Chiou’s paper concerns the archaeological site of Joya de Cerén, also known as the “Pompeii of the New World.” Like Pompeii, Joya de Cerén was covered in ash and preserved. Although the occupants of the Mayan farming community in El Salvador were all able to escape, they left their houses and material possessions behind. In 1976, Dr. Payson Sheets of the University of Colorado Boulder initiated investigations at the site.
Chiou and the team used Sheet’s data to study the day-to-day life of the Mayan community.

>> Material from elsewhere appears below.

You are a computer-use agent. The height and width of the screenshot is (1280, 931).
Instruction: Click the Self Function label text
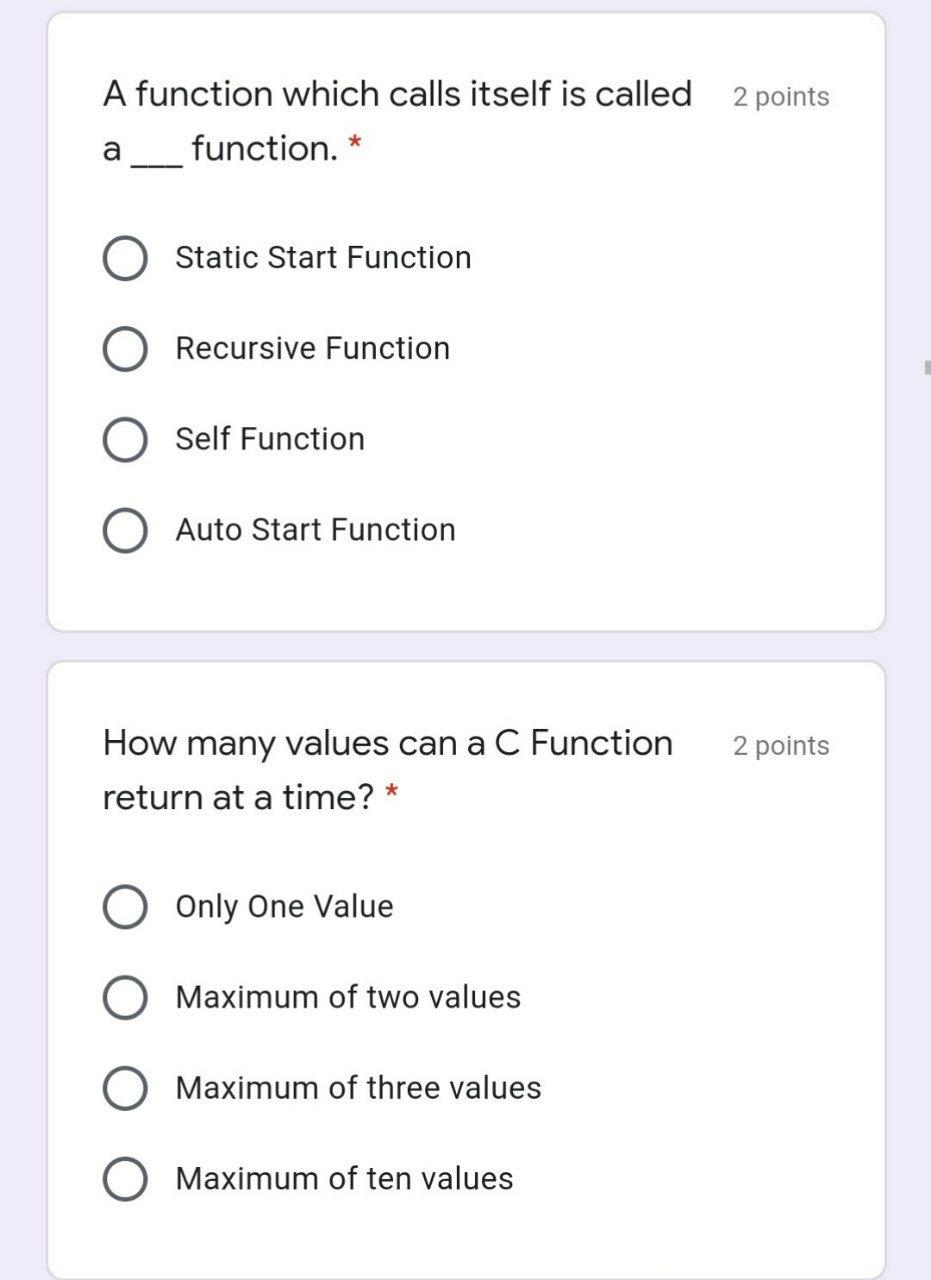click(269, 438)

Though this is difficult to accomplish at many archaeological sites because of poor preservation conditions, Chiou’s team used Geographic Information Systems (GIS) to study the interactions of the people within the community and with the outside world.
“We were able to ‘see’ where people prepared meals by doing such activities such as grinding maize and how they organized their kitchen spaces,” Chiou said. “We could understand where they hung up chili peppers to dry and where they stored their maize, beans, and other crops. By doing this work, we were able to paint a detailed picture of Classic Maya village life and its associated plant landscape, or ‘plantscape,’ the term we coined in the paper.”
The unique preservation of the site not only allowed the team to witness the everyday life of the city’s inhabitants, it allowed them to study the interactions of people who weren’t elite members of society. It also allowed the team to observe the interactions between the people of the village and the plant life surrounding it, showing that the villagers used plants for food, shade, ornamental purposes, religious ceremonies, and medicine.
“As a paleoethnobotanist, I am astounded by the preservation of the plant data,” Chiou said. “Typically, organic remains from the Maya area do not preserve particularly well due to the heat and the humidity, among other factors. What we have at Ceren is essentially every stem, leaf, seed, and root left in its place. It is truly remarkable.”
In addition to this project, Chiou also does research on ancient plant use in coastal Peru and on the domestication of various chili pepper species in the Americas.